Items for locating described elements
[start]

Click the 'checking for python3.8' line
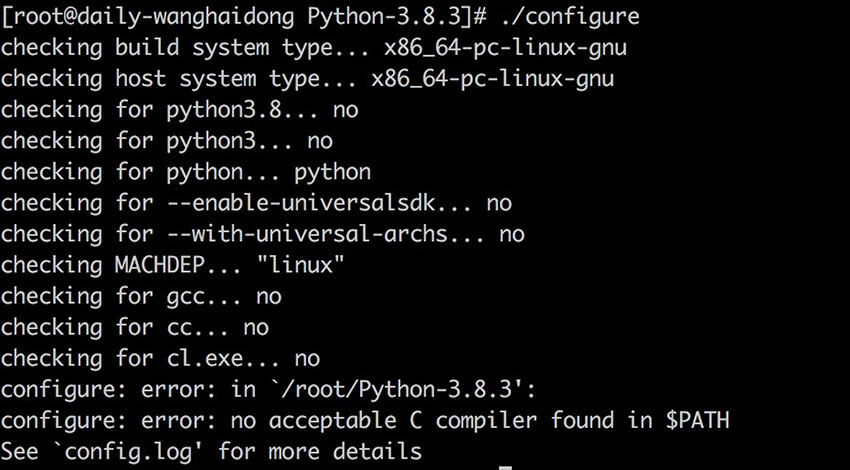The height and width of the screenshot is (470, 850). (179, 109)
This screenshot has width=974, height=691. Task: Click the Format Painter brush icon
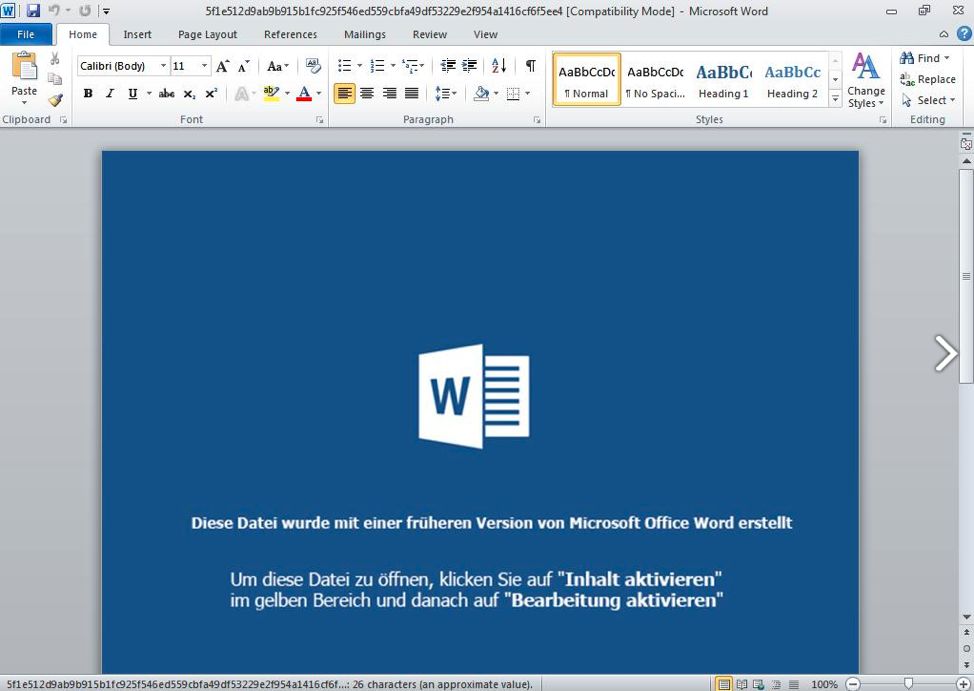[x=55, y=100]
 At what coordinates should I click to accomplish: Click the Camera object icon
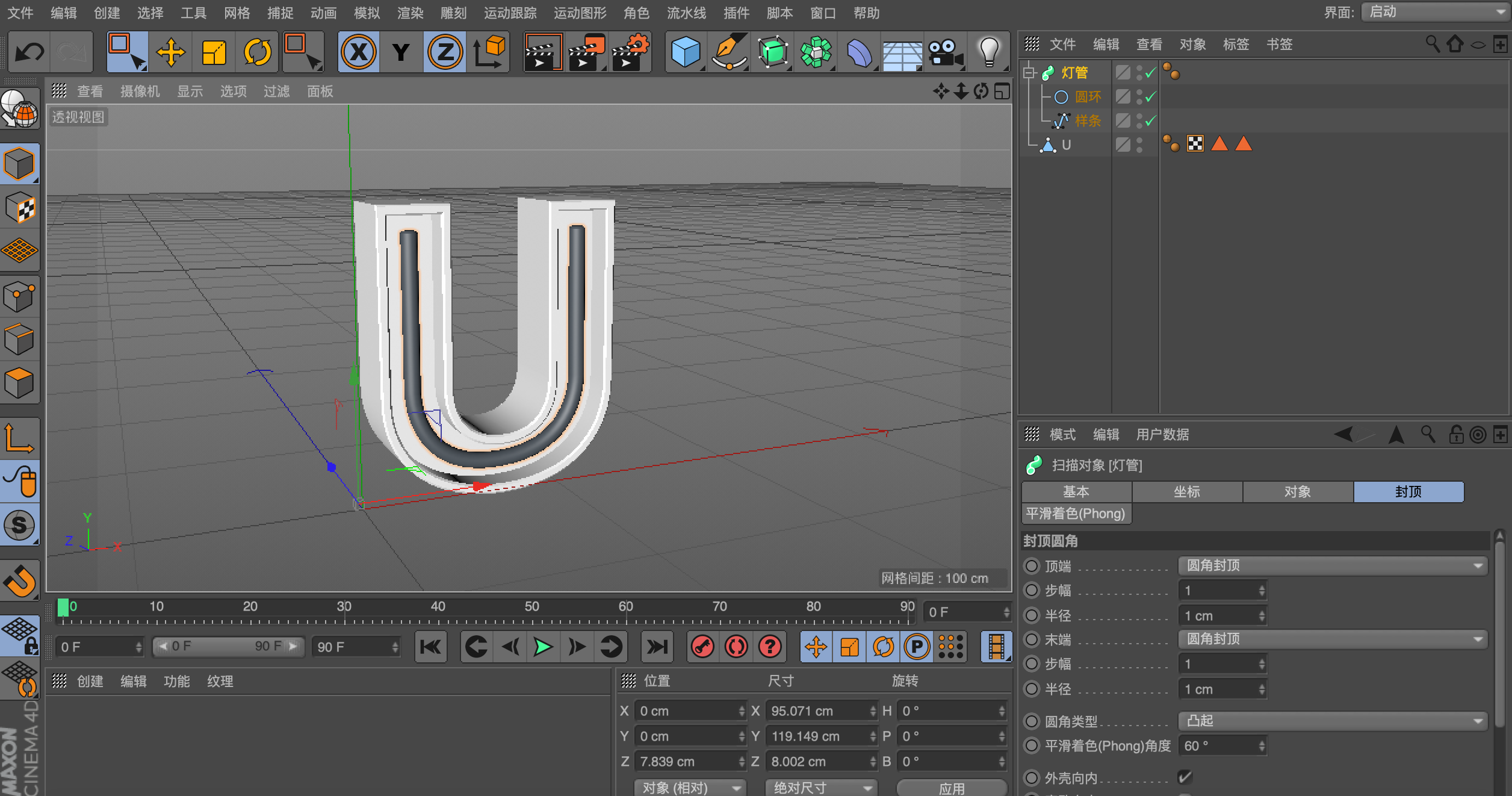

[end]

TASK INSTRUCTIONS:
Reproduce the lines of every item above word for word, omitting the pictures.

TASK SOLUTION:
Click the 'checking for python3.8' line
The height and width of the screenshot is (470, 850). (179, 109)
This screenshot has width=974, height=691. Task: Click the Format Painter brush icon
[x=55, y=100]
 At what coordinates should I click to accomplish: Click the Camera object icon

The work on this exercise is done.